Faculty members have been instructed to identify students who are not participating in online courses so that they can call those students to determine how to help them.

In addition, Hayes announced Monday that emergency grading accommodations are being made for the spring semester that include implementing a pass/fail option for undergraduate students.

Students like Alexa Moyer of Coopersburg, Pa., would rather be in a classroom setting with access to her instructors and the campus library. The 19-year-old also finds it inconvenient to do without some of the things that she left in Greene Residence Hall during spring break. Because her parents live eight hours away, she has opted not to return to campus by Wednesday to retrieve her belongings but to wait until May. Still, she understands the measures that ECU has taken.

“It’s not something I would like to do, but I think it’s good for what’s going on even though it’s a little confusing and all over the place,” she said. “It doesn’t really seem like anyone really knows what’s happening, but we’ll figure it out.”

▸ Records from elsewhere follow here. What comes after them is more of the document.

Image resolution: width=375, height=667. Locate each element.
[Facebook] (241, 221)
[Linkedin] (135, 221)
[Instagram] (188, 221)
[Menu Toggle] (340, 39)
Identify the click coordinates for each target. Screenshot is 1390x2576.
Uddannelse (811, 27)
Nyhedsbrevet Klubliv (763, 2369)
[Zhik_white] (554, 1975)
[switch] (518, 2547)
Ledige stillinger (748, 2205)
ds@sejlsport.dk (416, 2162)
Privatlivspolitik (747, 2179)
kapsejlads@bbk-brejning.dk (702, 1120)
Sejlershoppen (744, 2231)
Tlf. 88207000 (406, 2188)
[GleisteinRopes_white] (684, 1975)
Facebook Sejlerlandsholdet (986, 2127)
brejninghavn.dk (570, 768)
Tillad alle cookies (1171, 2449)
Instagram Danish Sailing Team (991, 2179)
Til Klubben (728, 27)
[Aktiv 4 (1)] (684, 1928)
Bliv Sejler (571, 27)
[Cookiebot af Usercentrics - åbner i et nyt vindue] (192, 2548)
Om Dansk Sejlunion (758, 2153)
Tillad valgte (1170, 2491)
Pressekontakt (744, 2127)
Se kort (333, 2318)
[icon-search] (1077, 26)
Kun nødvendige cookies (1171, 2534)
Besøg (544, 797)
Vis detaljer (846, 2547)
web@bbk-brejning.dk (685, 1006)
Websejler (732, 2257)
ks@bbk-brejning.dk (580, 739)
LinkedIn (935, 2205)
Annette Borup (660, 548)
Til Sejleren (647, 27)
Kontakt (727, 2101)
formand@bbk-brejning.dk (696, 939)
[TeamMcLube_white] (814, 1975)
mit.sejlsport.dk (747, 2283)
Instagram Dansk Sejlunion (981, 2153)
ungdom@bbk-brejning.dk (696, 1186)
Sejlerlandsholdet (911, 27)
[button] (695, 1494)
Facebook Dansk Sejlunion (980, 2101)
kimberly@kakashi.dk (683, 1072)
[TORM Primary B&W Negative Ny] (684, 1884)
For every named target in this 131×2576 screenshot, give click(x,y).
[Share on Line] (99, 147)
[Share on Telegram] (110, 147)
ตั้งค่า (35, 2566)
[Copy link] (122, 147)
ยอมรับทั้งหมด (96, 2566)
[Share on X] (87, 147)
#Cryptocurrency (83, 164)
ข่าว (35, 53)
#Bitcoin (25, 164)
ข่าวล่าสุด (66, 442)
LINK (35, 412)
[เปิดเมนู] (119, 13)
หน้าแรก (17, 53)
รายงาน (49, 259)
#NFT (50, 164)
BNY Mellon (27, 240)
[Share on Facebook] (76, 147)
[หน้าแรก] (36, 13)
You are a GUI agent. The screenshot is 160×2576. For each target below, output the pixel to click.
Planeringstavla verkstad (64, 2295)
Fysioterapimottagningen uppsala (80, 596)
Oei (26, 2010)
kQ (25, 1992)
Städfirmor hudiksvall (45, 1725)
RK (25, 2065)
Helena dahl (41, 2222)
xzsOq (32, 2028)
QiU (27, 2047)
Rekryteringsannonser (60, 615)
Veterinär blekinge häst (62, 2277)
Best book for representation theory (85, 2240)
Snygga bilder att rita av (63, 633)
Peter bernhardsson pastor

ECU has not yet addressed questions about residence hall and dining refunds options, saying it is waiting on guidance from the UNC system to determine what actions to take.

UNC System Interim President Bill Roper issued an update on the system’s coronavirus response on Monday, saying that answers to many questions are pending.

“We’re addressing the most critical issues first, health and safety, the transition to online learning and the well being of our students in need,” he said. “I know that matters related to fees and room and board and grades are important, but they aren’t as urgent as these other issues are right now.”